Ecoutons le journal L’Equipe à propos de ce magnifique ippon : « Madeleine Malonga a ajouté une jolie victoire à son palmarès, en remportant dimanche le Paris Grand Slam, dans la catégorie des -78 kilos. En finale, elle s’est imposée face à l’Allemande Luise Malzahn, par ippon, après un combat de 2’14’’. C’est la première fois que Malonga, âgée de 25 ans, enlève le prestigieux rendez-vous parisien. Elle y avait déjà glané trois médailles (de l’argent dès 2014, puis du bronze en 2015 et 2018). La carrière de Madeleine Malonga prend une belle tournure, elle qui avait décroché l’année dernière à Tel-Aviv le titre de championne d’Europe face à sa compatriote Audrey Tcheuméo. »

En 2009, Congopage.com avait déjà flairé les potentialités de cette petite-fille d’un ancien champion congolais des années 70 ; l’âge d’or du judo.
www.congopage.com/Madeleine-Malonga-championne-de-France-de-Judo?var_mode=calcul&fbclid=IwAR3cgKYjtkq5u-4pvnUffsHGh7-LLWRmgLbBcb-XxfSuruc73mmtvYw4GCs

Depuis, beaucoup de neige a fondu sur le Fuji Yama. Entre l’étranglement où Madeleine Malonga perdit connaissance à Bakou (l’an dernier) et la victoire, ce dimanche, au Grand Slam à Paris, on peut dire que le judo n’est pas loin du métier de kamikaze.

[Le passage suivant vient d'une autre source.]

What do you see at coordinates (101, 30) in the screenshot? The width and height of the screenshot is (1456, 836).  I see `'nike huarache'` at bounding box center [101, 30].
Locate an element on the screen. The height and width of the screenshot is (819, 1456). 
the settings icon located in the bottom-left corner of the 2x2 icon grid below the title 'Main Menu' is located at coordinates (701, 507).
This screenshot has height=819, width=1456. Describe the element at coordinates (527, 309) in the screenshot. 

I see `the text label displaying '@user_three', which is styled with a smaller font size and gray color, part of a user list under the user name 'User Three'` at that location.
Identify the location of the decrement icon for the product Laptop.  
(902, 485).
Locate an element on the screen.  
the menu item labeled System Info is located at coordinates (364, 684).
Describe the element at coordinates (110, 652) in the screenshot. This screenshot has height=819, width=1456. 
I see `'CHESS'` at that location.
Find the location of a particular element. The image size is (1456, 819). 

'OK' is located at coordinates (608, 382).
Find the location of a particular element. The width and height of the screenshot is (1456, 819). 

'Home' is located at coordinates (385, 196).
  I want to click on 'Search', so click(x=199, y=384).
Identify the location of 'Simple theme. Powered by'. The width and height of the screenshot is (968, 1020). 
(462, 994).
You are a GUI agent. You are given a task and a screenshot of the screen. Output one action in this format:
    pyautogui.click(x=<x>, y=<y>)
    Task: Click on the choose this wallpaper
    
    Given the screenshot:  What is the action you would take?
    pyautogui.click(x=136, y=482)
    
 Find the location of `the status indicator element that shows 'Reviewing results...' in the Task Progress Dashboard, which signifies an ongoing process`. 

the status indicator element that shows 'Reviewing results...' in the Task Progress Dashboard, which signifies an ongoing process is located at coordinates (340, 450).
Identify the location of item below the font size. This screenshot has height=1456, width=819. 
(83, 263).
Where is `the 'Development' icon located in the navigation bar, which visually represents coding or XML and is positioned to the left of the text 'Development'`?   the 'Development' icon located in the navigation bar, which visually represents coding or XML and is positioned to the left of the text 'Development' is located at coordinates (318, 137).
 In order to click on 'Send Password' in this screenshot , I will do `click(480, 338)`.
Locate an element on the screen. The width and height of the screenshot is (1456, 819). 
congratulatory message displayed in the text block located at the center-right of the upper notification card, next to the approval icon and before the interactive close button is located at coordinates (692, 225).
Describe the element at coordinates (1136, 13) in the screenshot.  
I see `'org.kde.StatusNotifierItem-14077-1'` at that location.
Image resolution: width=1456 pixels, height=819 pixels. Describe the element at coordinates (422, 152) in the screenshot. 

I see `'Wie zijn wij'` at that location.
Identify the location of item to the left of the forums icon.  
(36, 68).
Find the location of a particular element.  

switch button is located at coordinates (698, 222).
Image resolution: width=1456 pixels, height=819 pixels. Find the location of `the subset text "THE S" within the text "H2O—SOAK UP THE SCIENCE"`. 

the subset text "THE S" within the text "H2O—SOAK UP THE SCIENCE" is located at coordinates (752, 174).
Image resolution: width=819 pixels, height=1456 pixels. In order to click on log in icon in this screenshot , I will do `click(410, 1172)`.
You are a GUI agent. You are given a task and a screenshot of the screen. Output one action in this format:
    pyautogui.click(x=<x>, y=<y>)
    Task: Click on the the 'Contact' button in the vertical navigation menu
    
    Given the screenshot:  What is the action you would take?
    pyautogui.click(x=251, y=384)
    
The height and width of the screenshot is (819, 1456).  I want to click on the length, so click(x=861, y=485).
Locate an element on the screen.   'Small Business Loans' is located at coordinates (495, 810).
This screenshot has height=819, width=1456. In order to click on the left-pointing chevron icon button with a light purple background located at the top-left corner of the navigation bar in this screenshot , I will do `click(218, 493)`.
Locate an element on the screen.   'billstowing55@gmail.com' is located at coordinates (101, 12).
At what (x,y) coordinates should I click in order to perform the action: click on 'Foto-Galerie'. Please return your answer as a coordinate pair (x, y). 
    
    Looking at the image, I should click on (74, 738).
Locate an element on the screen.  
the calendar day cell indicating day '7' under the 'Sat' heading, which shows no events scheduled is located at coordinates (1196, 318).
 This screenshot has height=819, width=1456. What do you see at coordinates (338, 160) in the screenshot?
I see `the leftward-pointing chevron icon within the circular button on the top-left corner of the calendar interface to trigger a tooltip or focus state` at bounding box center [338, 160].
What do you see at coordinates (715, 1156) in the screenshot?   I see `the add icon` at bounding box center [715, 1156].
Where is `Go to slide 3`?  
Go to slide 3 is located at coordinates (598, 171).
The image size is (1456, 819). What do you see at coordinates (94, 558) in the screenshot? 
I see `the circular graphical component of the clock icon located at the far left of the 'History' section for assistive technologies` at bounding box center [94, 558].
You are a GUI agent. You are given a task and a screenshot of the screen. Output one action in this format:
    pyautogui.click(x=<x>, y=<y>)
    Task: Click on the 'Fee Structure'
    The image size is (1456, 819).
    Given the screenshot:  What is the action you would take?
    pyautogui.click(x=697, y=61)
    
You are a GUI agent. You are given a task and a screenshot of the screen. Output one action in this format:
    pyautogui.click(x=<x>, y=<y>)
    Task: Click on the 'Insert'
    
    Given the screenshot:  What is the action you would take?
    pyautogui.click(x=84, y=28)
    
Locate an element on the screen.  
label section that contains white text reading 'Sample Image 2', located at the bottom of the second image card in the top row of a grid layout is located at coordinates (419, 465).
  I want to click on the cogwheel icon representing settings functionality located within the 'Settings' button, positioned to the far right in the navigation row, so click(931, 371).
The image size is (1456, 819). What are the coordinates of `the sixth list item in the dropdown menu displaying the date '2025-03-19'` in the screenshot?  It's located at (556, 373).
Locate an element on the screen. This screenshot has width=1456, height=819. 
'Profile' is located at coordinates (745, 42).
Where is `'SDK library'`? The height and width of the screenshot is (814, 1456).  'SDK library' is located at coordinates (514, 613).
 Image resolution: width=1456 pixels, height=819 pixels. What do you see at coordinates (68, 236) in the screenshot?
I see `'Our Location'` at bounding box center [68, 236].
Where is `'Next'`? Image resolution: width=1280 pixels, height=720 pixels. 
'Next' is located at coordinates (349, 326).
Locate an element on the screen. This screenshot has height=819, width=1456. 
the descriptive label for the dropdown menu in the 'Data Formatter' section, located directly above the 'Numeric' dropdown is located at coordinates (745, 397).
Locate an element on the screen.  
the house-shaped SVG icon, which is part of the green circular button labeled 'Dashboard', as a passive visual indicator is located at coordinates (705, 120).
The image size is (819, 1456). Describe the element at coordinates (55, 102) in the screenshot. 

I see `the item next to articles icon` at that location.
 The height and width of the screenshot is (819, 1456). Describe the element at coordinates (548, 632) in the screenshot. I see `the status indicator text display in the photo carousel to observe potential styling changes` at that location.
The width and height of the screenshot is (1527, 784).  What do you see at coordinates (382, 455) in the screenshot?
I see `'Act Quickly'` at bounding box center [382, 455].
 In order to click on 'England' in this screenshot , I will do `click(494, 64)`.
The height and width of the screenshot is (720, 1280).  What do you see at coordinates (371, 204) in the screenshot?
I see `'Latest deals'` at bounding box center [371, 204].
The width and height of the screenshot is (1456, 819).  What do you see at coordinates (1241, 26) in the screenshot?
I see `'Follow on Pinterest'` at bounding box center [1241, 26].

Et, cela ne donne que plus d’éclats à la victoire de « Mado la congolaise. ».

Le Congo-Brazzaville, pays de ses ancêtres, peut lui dire Aligato (merci en japonais). Ce genre de news est une éclaircie en cette période de morosité ambiante. Le judo est au Japon ce que le pétrole est au Congo : une source de richesse. La différence avec l’or de Madeleine Malonga c’est qu’il ne peut-être détourné par nos kleptomanes-maison.